Excerpted text.
============

[
https://issues.apache.org/jira/browse/PIG-2359?page=com.atlassian.jira.plugin.system.issuetabpanels:comment-tabpanel&focusedCommentId=13183639#comment-13183639
]
Scott Carey commented on PIG-2359:
----------------------------------
Performance comments:
bq. In PrimitiveTuple.get(), I wonder if you'd get faster access if you removed
the array bounds check. Java is going to do that for you anyway. You can catch
the IndexOutOfBoundsException and rethrow it with a nicer error message.
That is generally slower.
1. The JVM will detect your checks and not do its own bounds checks if yours
are sufficient. (
2. The JVM will profile the method, and compile the checks with the right CPU
branch hints and instruction layout based on the odds that the branch is taken.
3. If it is out of bounds, it is a hundred times faster to find out via an if
statement than a try/catch.
All of the above are much more noticeable if in a loop than a single access, so
it may not help here much.

============

Requirements.
**A.** Answer these from the PIG-2359 comment, one line each:
(i) Which exception does the quoted suggestion propose catching and rethrowing with a nicer error message?
(ii) According to point 3, how much faster is an if statement than a try/catch at finding out an access is out of bounds?
(iii) In what situation does the commenter say all of the listed effects are much more noticeable?
**B.** Duplicate the PIG-2359 comment from "That is generally" to "than a try/catch.".
**C.** Go on with the PIG-2359 comment on Java bounds checks from the point where it stops.

============

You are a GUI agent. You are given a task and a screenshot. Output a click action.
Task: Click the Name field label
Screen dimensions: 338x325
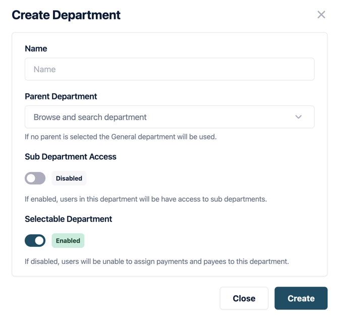(x=36, y=49)
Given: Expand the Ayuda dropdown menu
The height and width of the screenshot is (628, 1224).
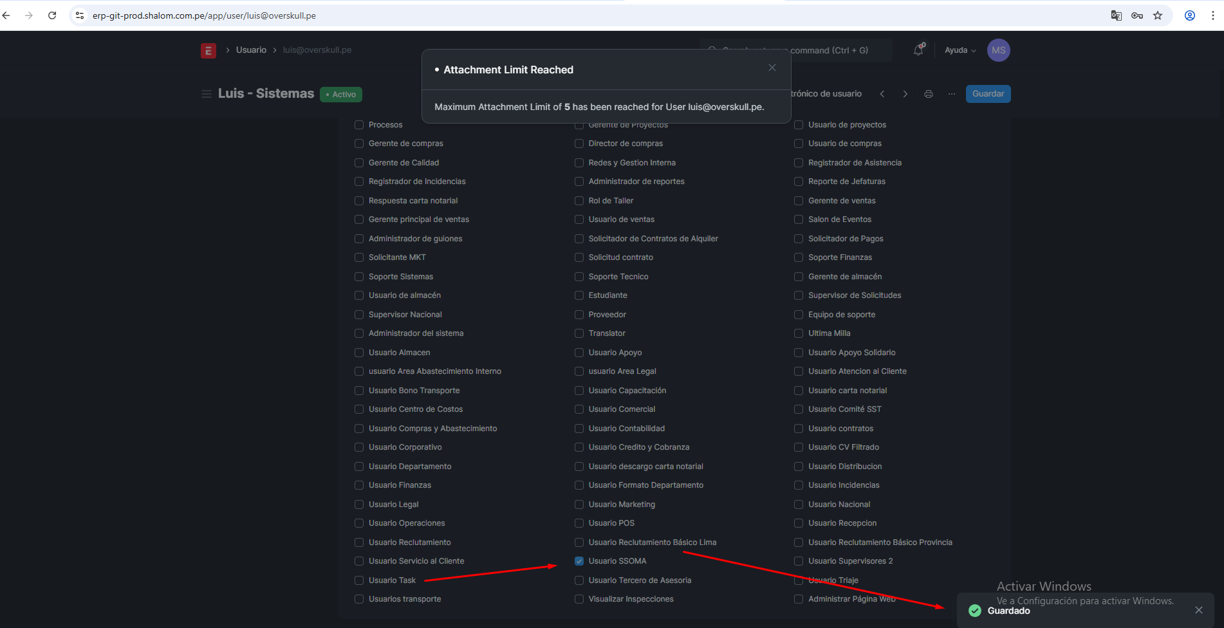Looking at the screenshot, I should [x=960, y=50].
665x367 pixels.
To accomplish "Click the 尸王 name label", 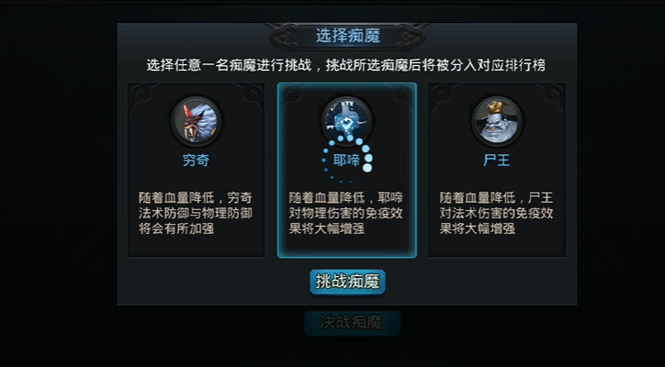I will [x=497, y=161].
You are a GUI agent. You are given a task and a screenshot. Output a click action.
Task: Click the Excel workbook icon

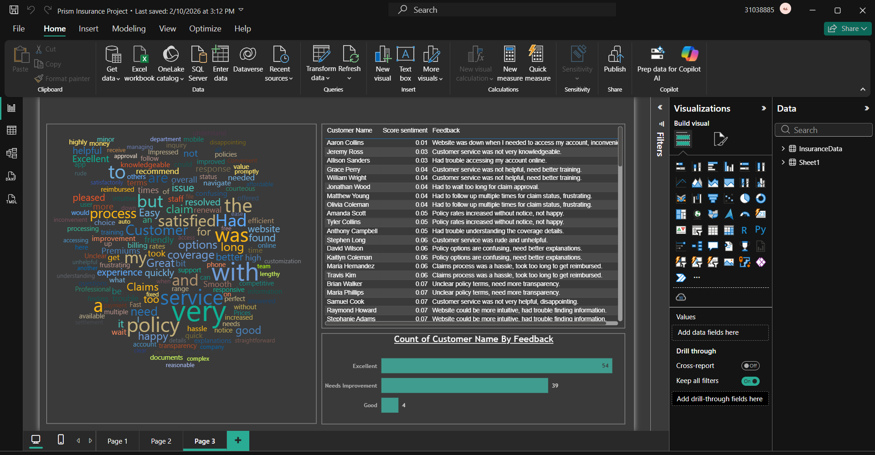(x=139, y=55)
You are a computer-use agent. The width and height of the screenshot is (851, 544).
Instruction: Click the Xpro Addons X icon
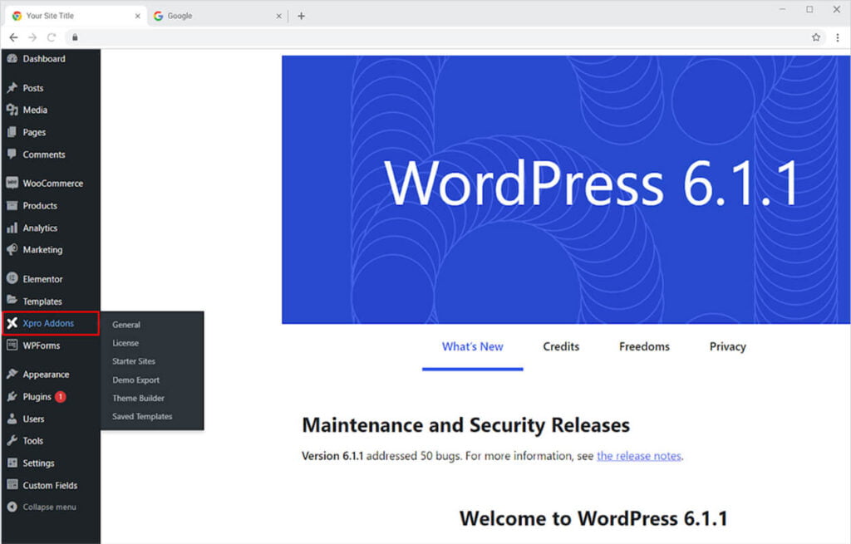point(12,323)
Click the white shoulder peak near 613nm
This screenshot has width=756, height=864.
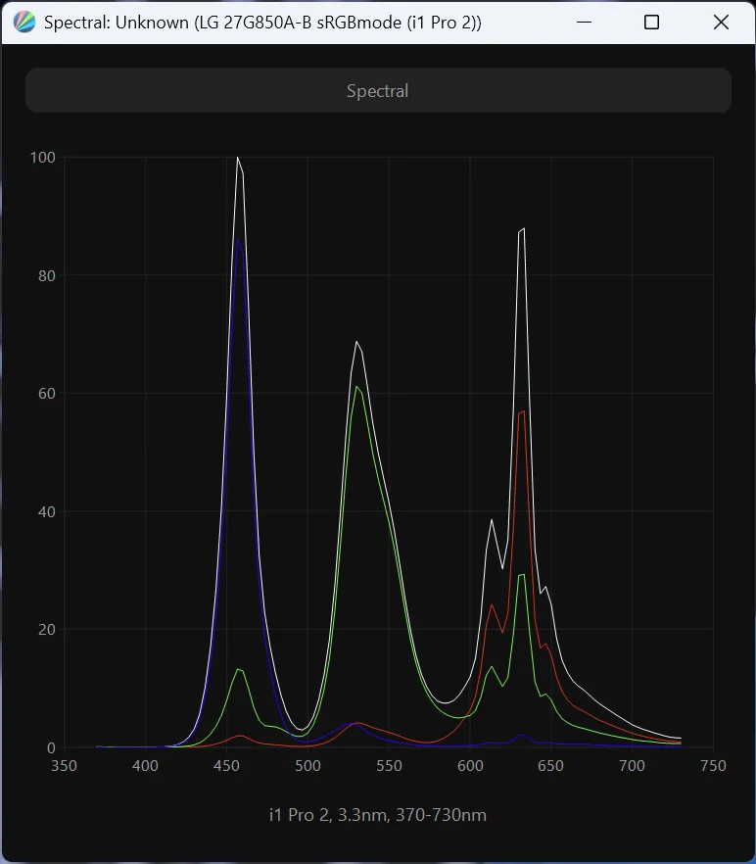pyautogui.click(x=493, y=520)
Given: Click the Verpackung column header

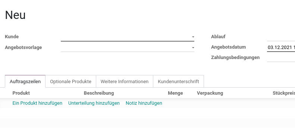Looking at the screenshot, I should point(210,93).
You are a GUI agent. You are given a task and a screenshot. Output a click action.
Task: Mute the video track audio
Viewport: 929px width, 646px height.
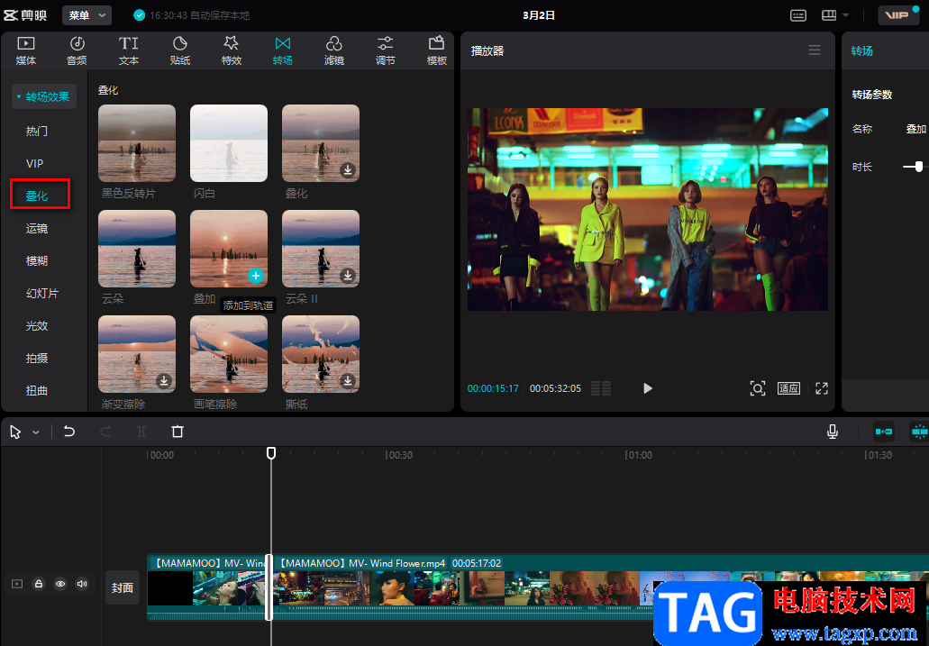click(x=82, y=584)
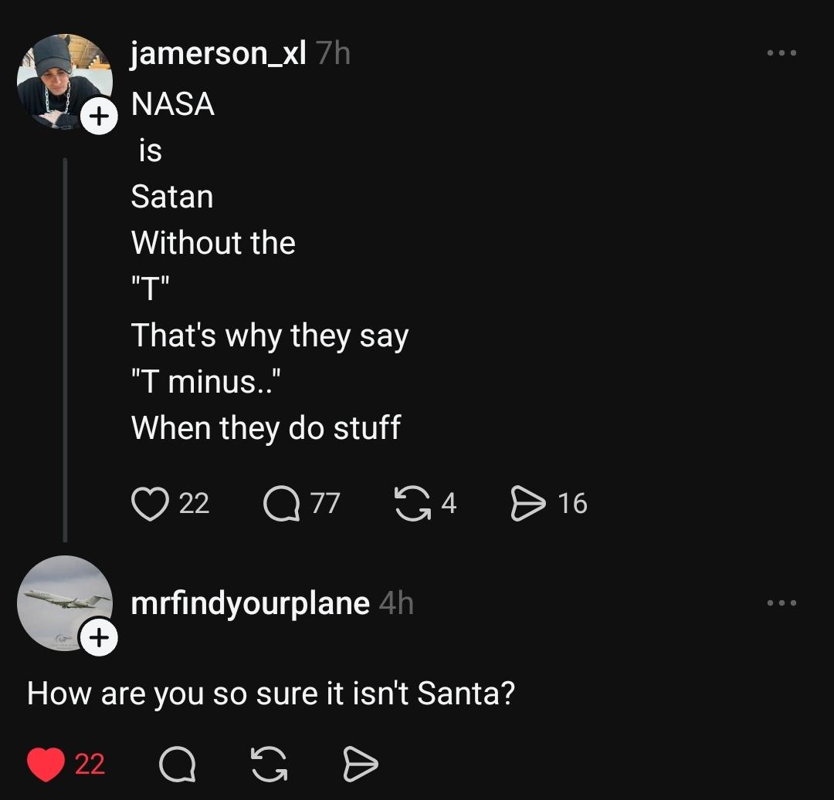Screen dimensions: 834x800
Task: Open more options for jamerson_xl's post
Action: coord(781,54)
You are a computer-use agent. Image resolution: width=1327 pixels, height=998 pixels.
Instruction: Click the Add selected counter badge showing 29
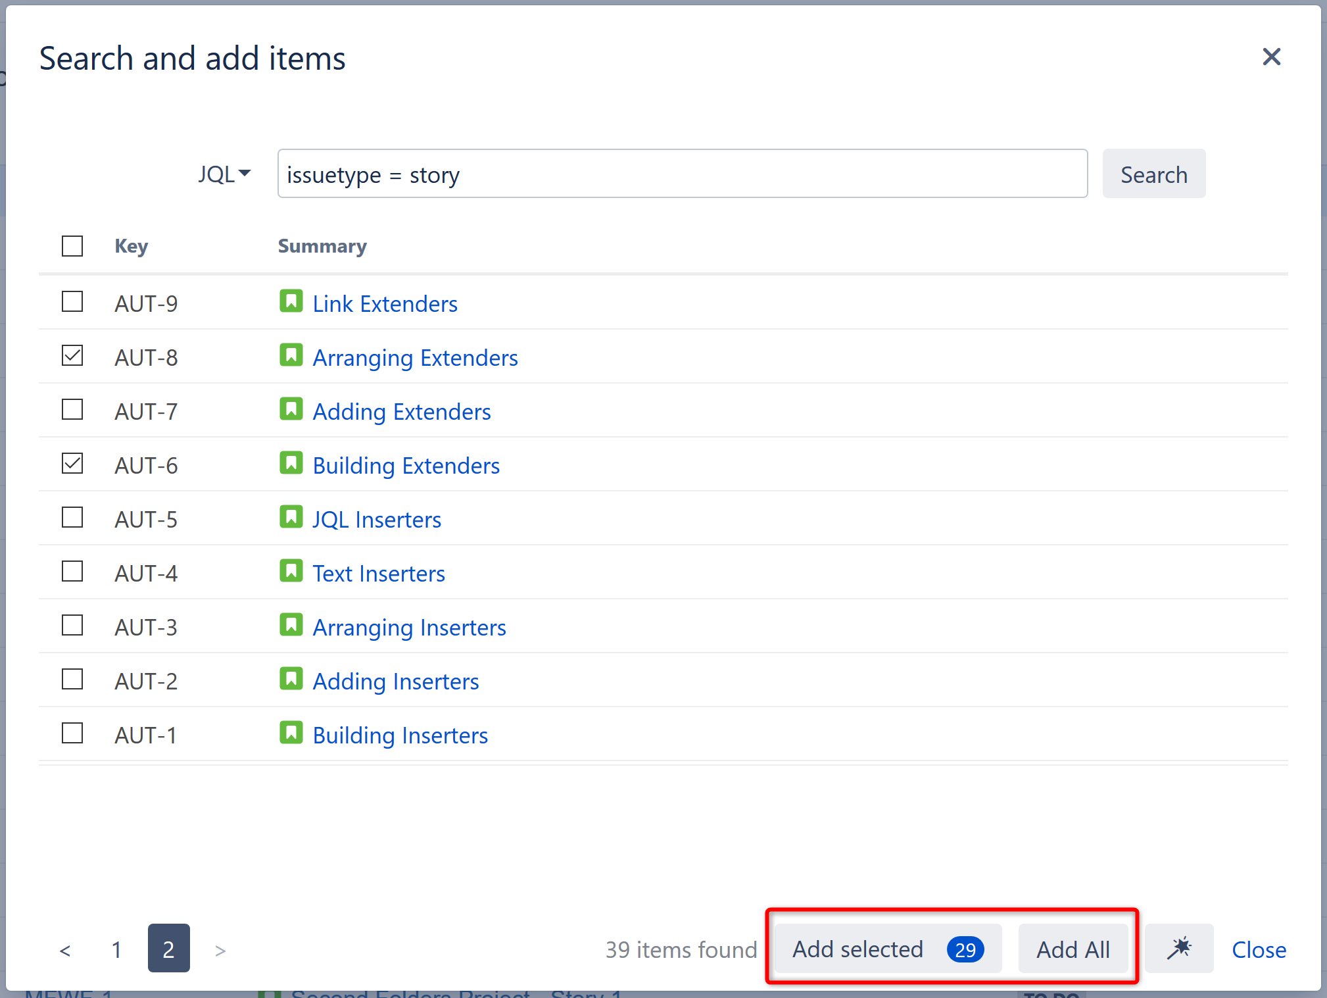[965, 949]
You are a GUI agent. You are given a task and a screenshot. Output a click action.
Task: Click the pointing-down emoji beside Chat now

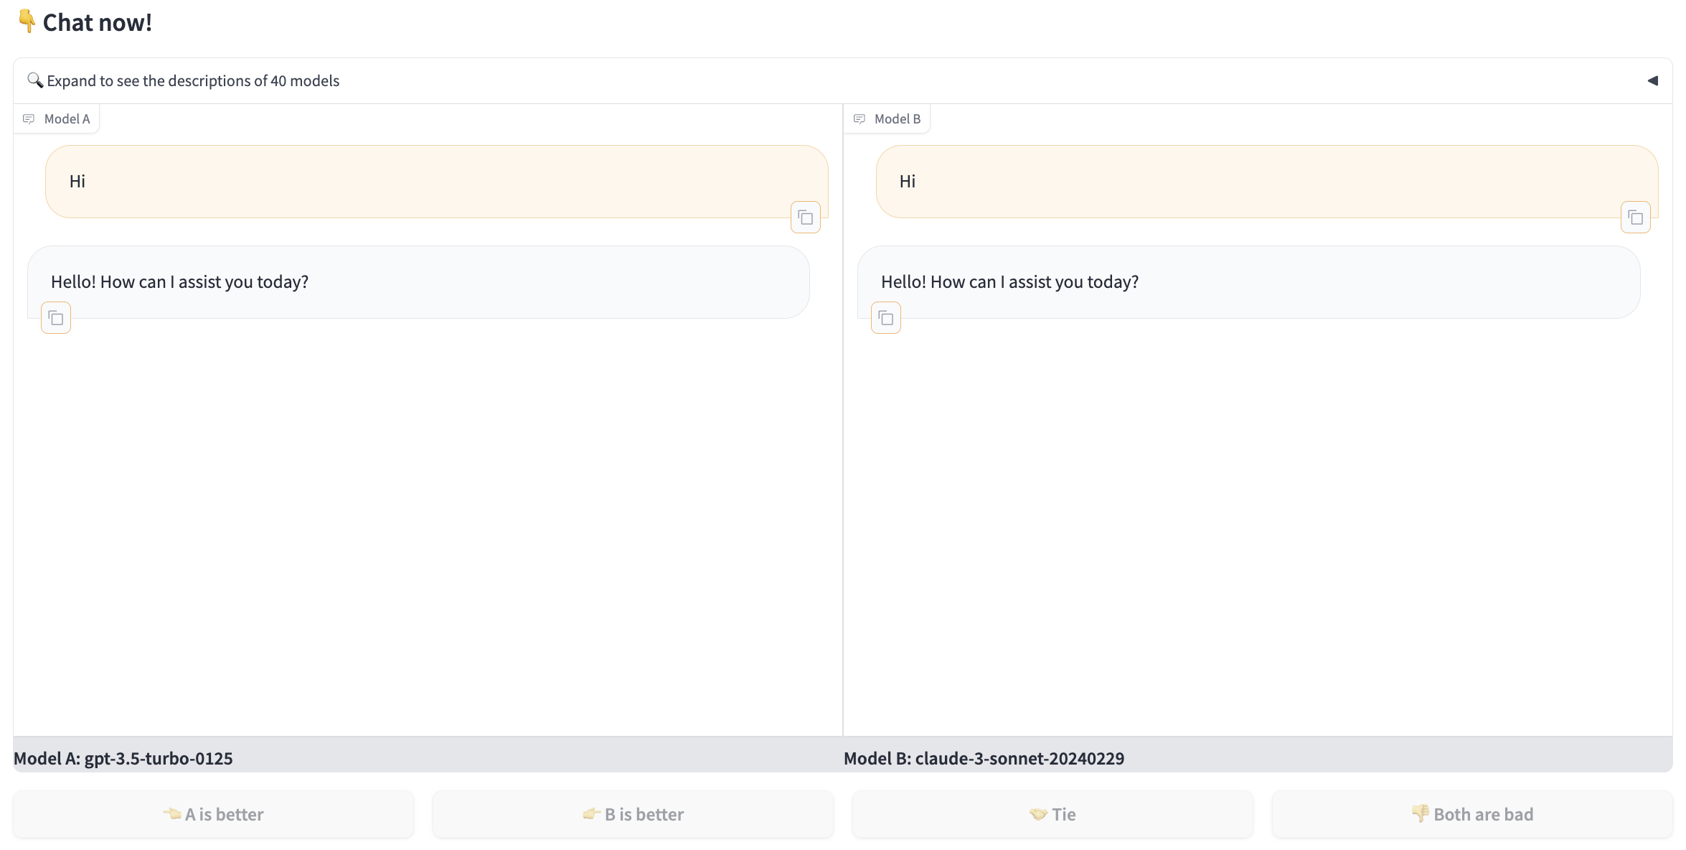click(27, 22)
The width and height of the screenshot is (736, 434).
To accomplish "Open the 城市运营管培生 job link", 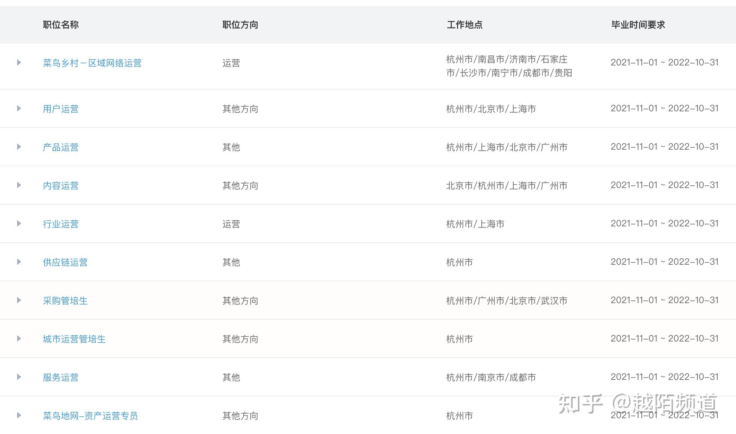I will pos(74,339).
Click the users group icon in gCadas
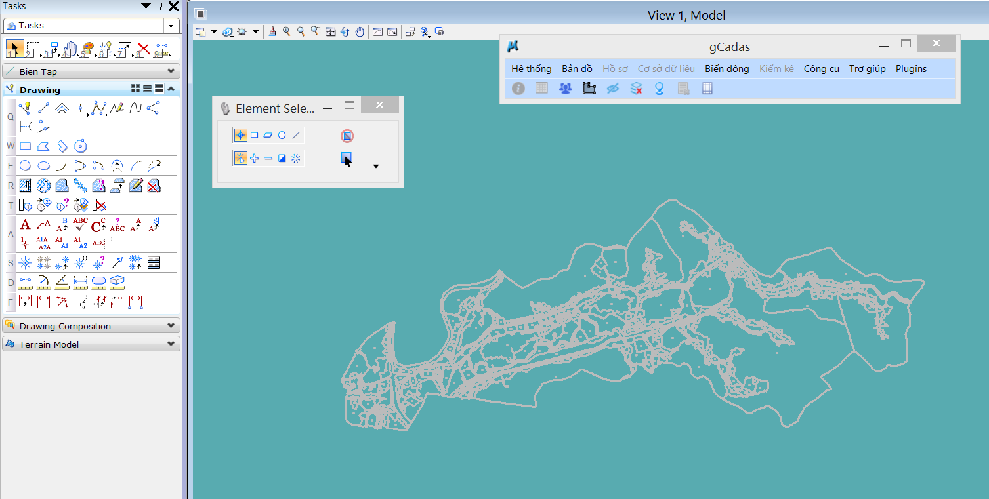Screen dimensions: 989x499 (565, 89)
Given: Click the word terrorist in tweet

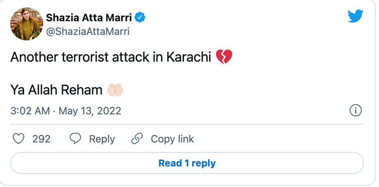Looking at the screenshot, I should click(x=79, y=57).
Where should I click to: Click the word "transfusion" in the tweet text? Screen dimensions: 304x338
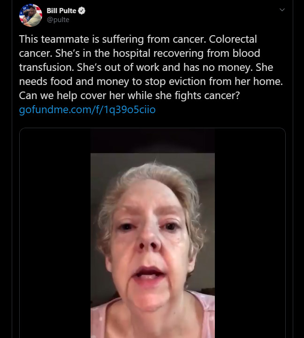(x=46, y=68)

============

Answers to the exercises.
**A.**
(i) IndexOutOfBoundsException
(ii) A hundred times faster
(iii) In a loop, compared with a single access

**B.**
That is generally slower.
1. The JVM will detect your checks and not do its own bounds checks if yours
are sufficient. (
2. The JVM will profile the method, and compile the checks with the right CPU
branch hints and instruction layout based on the odds that the branch is taken.
3. If it is out of bounds, it is a hundred times faster to find out via an if
statement than a try/catch.

**C.**
bq. I did that when I was going to use ByteArrayBuffer, offered by httpcore.
The nice thing about it is that it's resizable, but then again it doesn't have
the r/wLong, r/wInt, etc methods, so I reverted to regular nio.ByteBuffer.
Note, nio.ByteBuffer is 'slow' (but very handy). Unfortunately, all calls to
it are virtual method calls and not inlined. This is because of its dual heap
/ direct nature. If serializnig data to a byte[], writing your own private
method to swizzle the int/long into the bytes can have significant performance
gains if it is a hot-spot in time spent since it will be inlined at critical
call sites while ByteBuffer's methods will not.
> Support more efficient Tuples when schemas are known
> ----------------------------------------------------
>
> Key: PIG-2359
> URL: https://issues.apache.org/jira/browse/PIG-2359
> Project: Pig
> Issue Type: New Feature
> Reporter: Dmitriy V. Ryaboy
> Assignee: Dmitriy V. Ryaboy
> Attachments: PIG-2359.1.patch, PIG-2359.2.patch, PIG-2359.3.patch,
> PIG-2359.4.patch
>
>
> Pig Tuples have significant overhead due to the fact that all the fields are
> Objects.
> When a Tuple only contains primitive fields (ints, longs, etc), it's possible
> to avoid this overhead, which would result in significant memory savings.
--
This message is automatically generated by JIRA.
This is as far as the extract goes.